Posted on 11/10/2022 11:25:30 AM PST by simpson96
If you’re traveling to a cook-off, be aware of the flavor profiles that work best in that region.(snip)
“Florida likes a sweet chili, so I might use grape jelly,” she said. “Dallas likes spicy chili, but central Texas likes a milder chili. And in Arkansas, they like chili with ketchup.”
Jennifer Billock is a journalist and author who has competed in the Medinah, Illinois, Shriners’ annual chili cook-off. “My team won three years in a row, including a People’s Choice award,” she said. “I don’t have a recipe,” she said. “We called it Garden Chili and threw in a ton of veggies. Don’t tell chili purists, but it included canned beans, along with the liquid from the can,” she said. “The beans give the chili a really earthy flavor. There’s also chocolate in my chili, because I find it makes the finished product taste both more robust and smoother.”
And then there are some ingredients that champions just won’t consider. Tom Dozier has won more than 10 major chili cook-offs, (snip) “I don’t use oregano, because it imparts a spaghetti sauce flavor,” he said. “I also avoid cinnamon, which tends to overshadow all of the other spices, and I follow a strict ‘no beans’ policy, since I make Texas chili.”(snip)

=== Data records ===
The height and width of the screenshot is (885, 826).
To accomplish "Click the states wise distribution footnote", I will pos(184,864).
* * *
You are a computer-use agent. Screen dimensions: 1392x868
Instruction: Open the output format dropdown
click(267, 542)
---
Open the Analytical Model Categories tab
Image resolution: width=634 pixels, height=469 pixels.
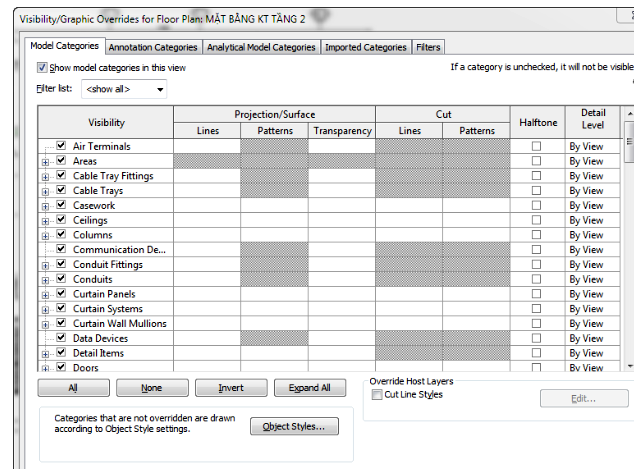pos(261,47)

=== What is expected ===
Copy the chili cook-off passage word for word, starting at "Posted on 11/10/2022" and ending at "in that region.(snip)". Use only the chili cook-off passage, not the lines.

=== Expected output ===
Posted on 11/10/2022 11:25:30 AM PST by simpson96
If you’re traveling to a cook-off, be aware of the flavor profiles that work best in that region.(snip)